John Weinzweig (1913–2006), the recipient of these tributes, is not just any composer. There are three words that everyone who knew him uses to describe the Weinzweig legacy: composer, teacher and activist. These are not separate threads. Rather, they are woven together into a single tapestry. The man and his music in all its guises are inseparable.
He was a force of nature. In terms of composition, Weinzweig was a true pioneer, a voyageur of art who introduced 12-tone serialism to Canada, and with it, the aesthetic of New Music. As a teacher, first at the Royal Conservatory, then at the University of Toronto (1939–77), he is the acknowledged doyen of Canadian concert composers whose legion of devoted former students literally spans the country from sea to sea.

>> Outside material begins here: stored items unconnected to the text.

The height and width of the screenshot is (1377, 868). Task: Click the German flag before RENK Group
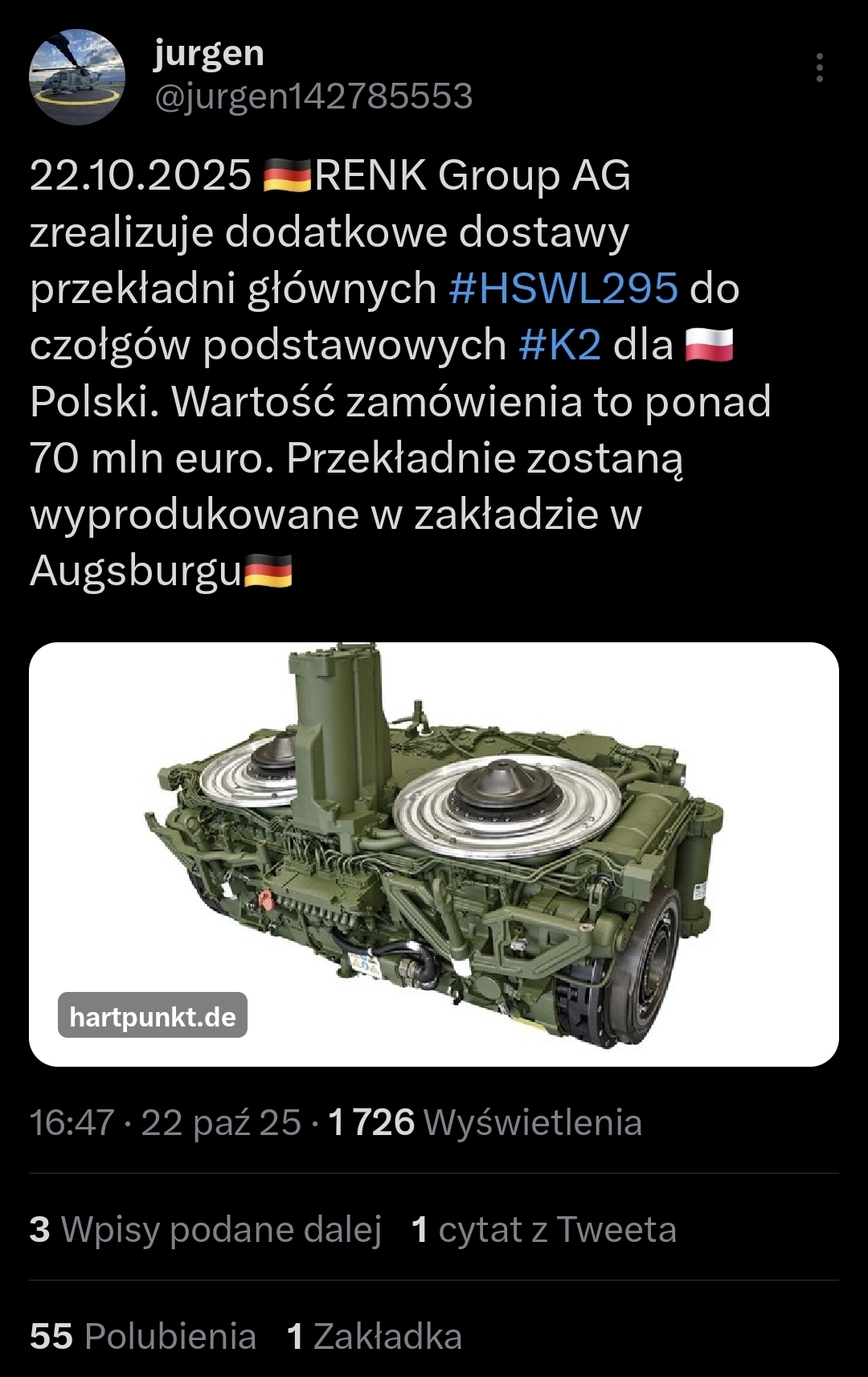(287, 175)
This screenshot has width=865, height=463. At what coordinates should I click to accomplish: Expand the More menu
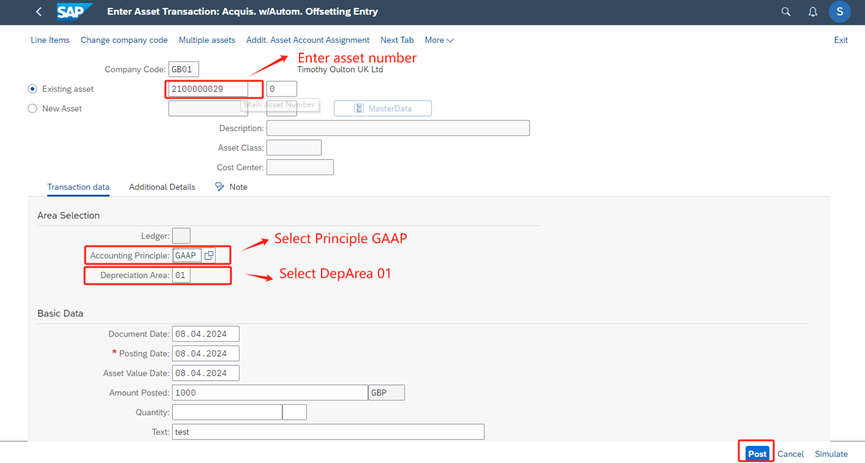439,40
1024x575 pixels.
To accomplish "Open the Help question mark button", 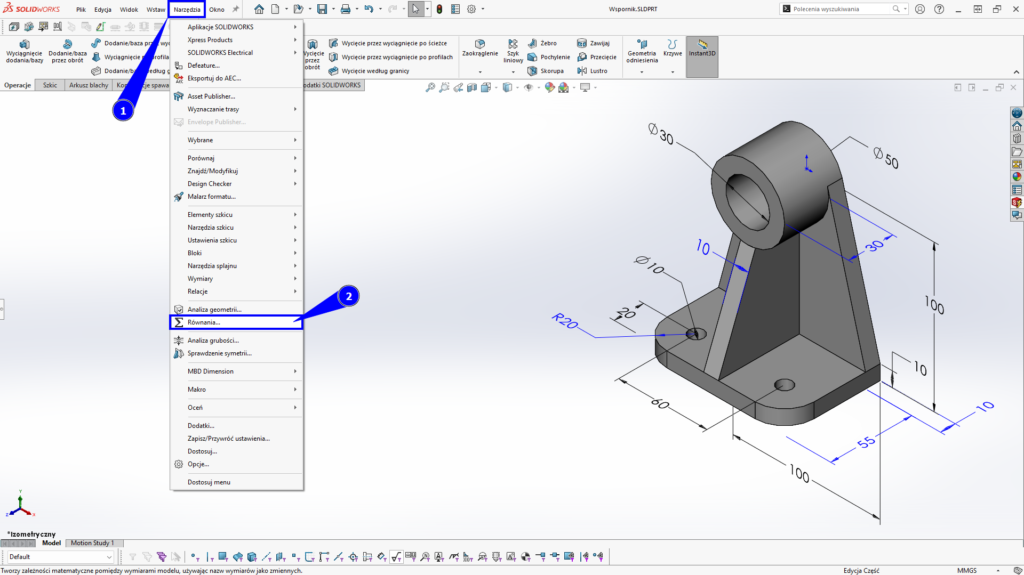I will pos(939,9).
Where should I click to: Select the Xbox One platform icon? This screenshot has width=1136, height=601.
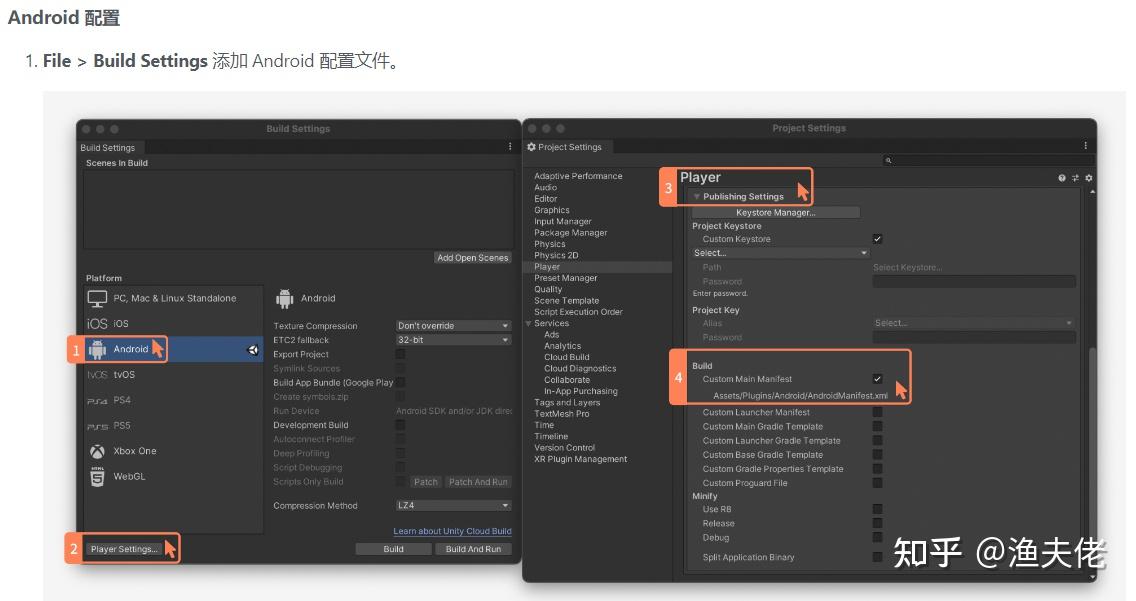pos(97,451)
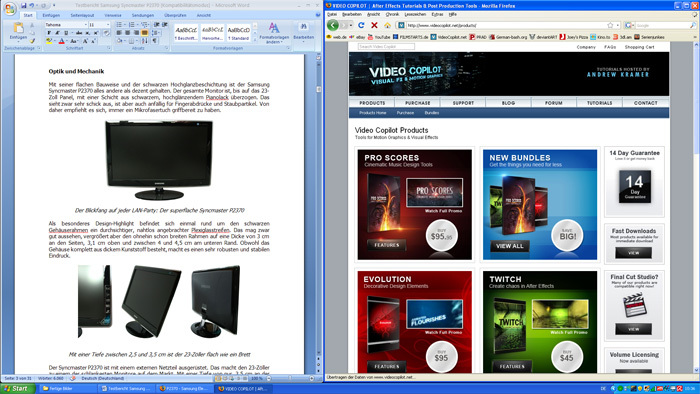Image resolution: width=700 pixels, height=394 pixels.
Task: Toggle bold formatting in Word ribbon
Action: tap(49, 33)
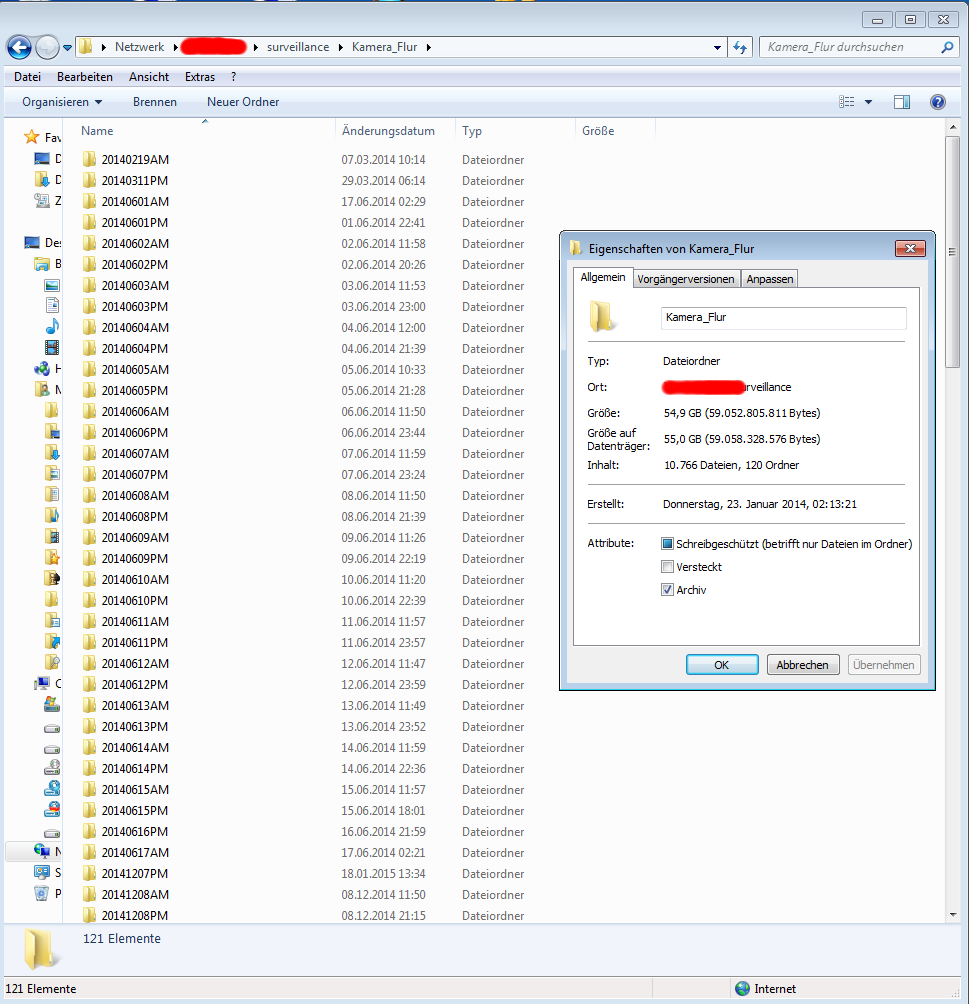Click the Kamera_Flur name text field
The height and width of the screenshot is (1004, 969).
[783, 318]
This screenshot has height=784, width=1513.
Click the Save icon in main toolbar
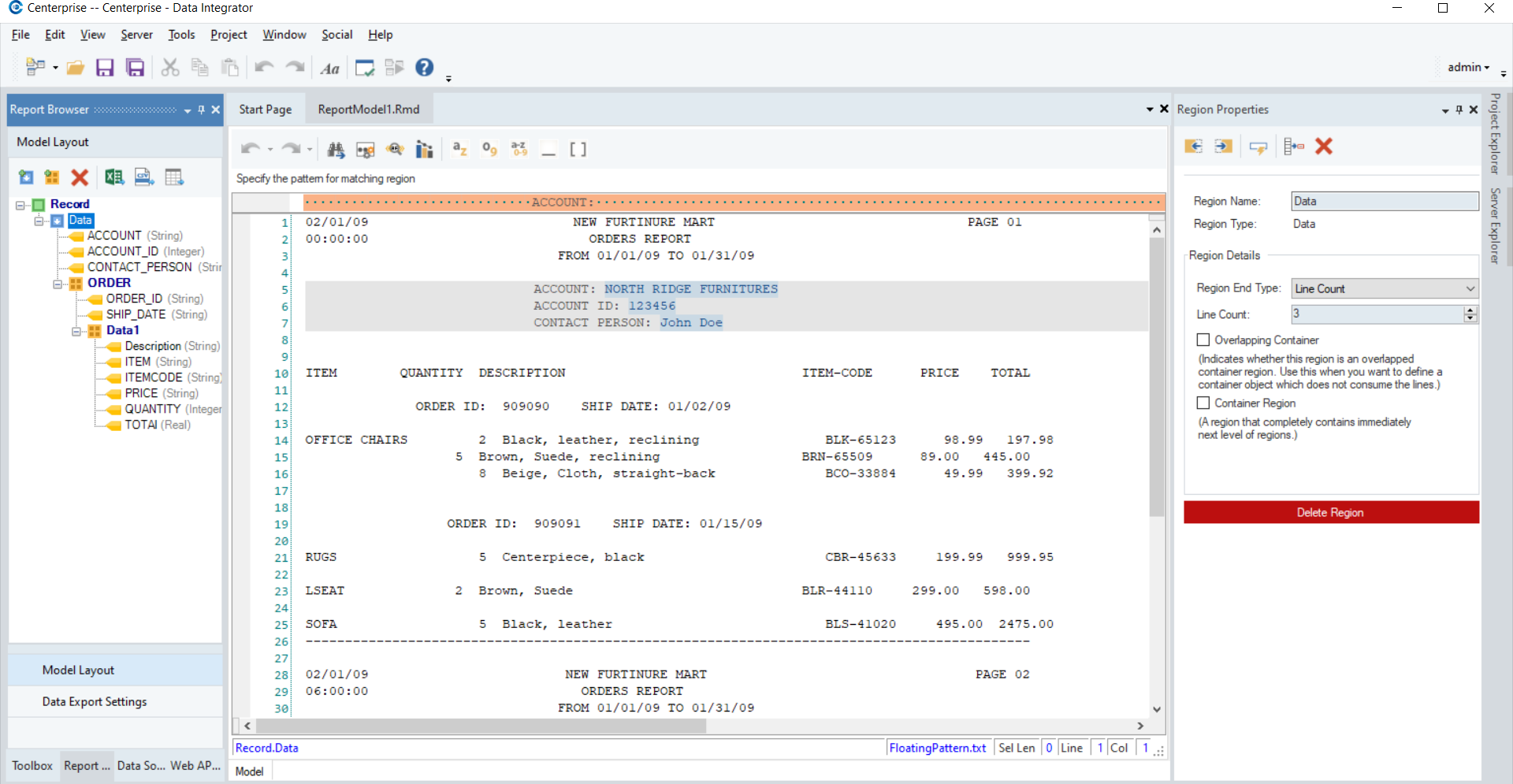coord(105,68)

How’s this for an impressive line-up of men and women of music who passed through Weinzweig’s influential hands? Harry Somers, Harry Freedman, Murray Adaskin, Phil Nimmons, Victor Feldbrill, Howard Cable, R. Murray Schafer, Norma Beecroft, John Beckwith, Milton Barnes, Srul Irving Glick, Brian Cherney, Robert Aitken, David Jaeger and Marjan Mozetich, to name but a few.